Progesterone for the Prevention of Preterm Labor

What is Progesterone?

Progesterone is a naturally occurring hormone secreted by a structure in the ovary called the corpus luteum, shortly after ovulation. Progesterone causes the uterine lining to thicken and ready itself for implantation of the fertilized ovum and must be present in high levels for implantation to occur. Progesterone also decreases
contractility of the uterus and thus prevents uterine contractions from causing an early miscarriage. If fertilization does not occur, the corpus luteum degrades, progesterone levels fall, and the uterine lining is shed with menstruation. If pregnancy occurs, the corpus luteum continues to produce progesterone until the
placenta is able to take over this function.

What is 17P?

17 alpha-Hydroxyprogesterone Caproate (17P) is a progestin medication similar to the naturally occurring hormone progesterone. A recent study by The National Institutes of Health (NIH) has shown that in women with a history of preterm delivery, weekly injections of 17P reduced the risk of delivering before 32 weeks by
42% and reduced the preterm birth rate by 34%. Additionally, babies born to the women treated with 17P injections had a lower risk of several problems that may affect preterm infants.
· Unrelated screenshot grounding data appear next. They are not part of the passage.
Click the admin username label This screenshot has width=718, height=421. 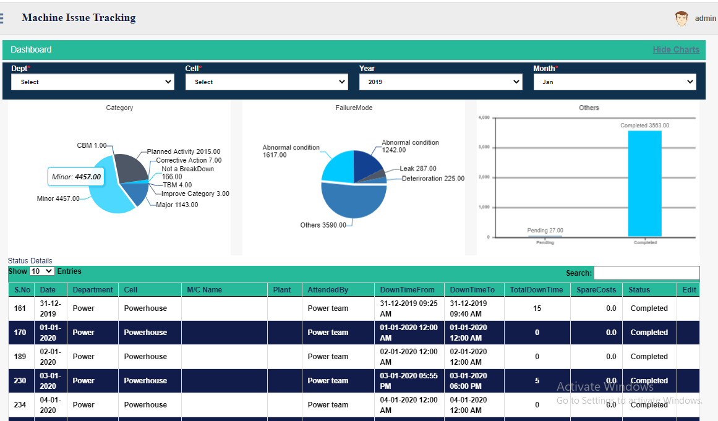point(705,19)
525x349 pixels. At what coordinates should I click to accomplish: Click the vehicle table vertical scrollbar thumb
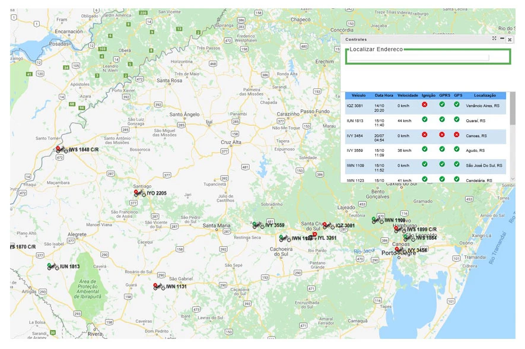point(513,110)
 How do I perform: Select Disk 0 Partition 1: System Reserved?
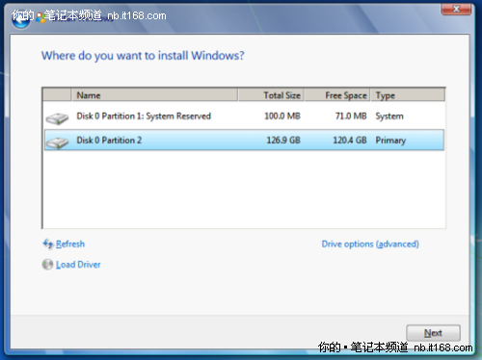(x=244, y=116)
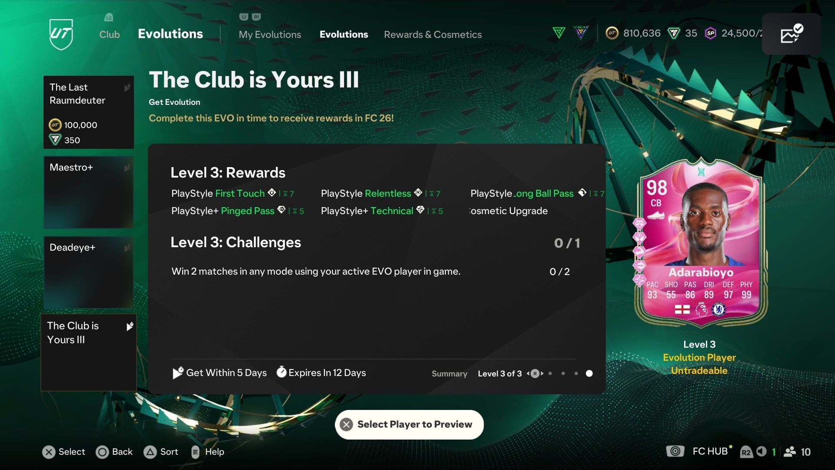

Weekly injections generally begin between the 16th and 20th week of pregnancy and continue until the end of pregnancy. 17P has a relaxing effect on the uterine muscle and makes the uterus less able to contract.

What are the potential side effects of 17P?

The most common side effects include soreness, swelling, itching and bruising at the injection site. Less common side effects include headache, nervousness, dizziness, fatigue, depression, formation of blood clots, water retention, blurred vision, spotting or vaginal bleeding, jaundice, weight gain or loss, allergic rash with or without itching, acne, breast tenderness or enlargement, increased blood pressure and changes in sexual desire. Coughing, difficulty breathing, chest tightness and/ or allergic type reactions have occurred as well.

Rare but severe side effects include formation of blood clots in the legs or lungs and stroke.

There is evidence of potential adverse effects on the baby when this drug is used during the first four months
of pregnancy.

How can you help yourself at home?

If you have had a previous preterm delivery you may be told to do these things:

  • Increase your rest. Resting on your sides is a helpful way to keep your uterus relaxed.
  • Fluid intake. During your pregnancy, it is even more important to drink at least 6-8 glasses of fluid per day.
  • Bedrest. Your doctor or provider may ask you to take rest periods.
  • Decrease strenuous activity. Your provider may ask that you do not do any heavy physical activity.
  • Sexual activity. Your doctor may ask that you stop or limit your sexual activities.